- [WHAT YOU ARE ASKED TO DO]: Copy out the items verbatim, from the line containing "This screenshot has width=1124, height=689." through the line containing "The width and", including both of those lines.

- [GIVEN DATA]:

○ ○ ○ ○ ○

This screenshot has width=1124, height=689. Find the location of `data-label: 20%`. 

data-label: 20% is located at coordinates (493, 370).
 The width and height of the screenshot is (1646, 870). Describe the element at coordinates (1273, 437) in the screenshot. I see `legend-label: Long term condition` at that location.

○ ○ ○ ○ ○

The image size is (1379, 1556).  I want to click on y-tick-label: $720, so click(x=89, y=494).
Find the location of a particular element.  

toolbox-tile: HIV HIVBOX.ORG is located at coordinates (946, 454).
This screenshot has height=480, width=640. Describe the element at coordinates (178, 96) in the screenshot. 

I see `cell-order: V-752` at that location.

○ ○ ○ ○ ○

- [RESPONSE]:
This screenshot has width=1124, height=689. Find the location of `data-label: 20%`. 

data-label: 20% is located at coordinates (493, 370).
 The width and height of the screenshot is (1646, 870). Describe the element at coordinates (1273, 437) in the screenshot. I see `legend-label: Long term condition` at that location.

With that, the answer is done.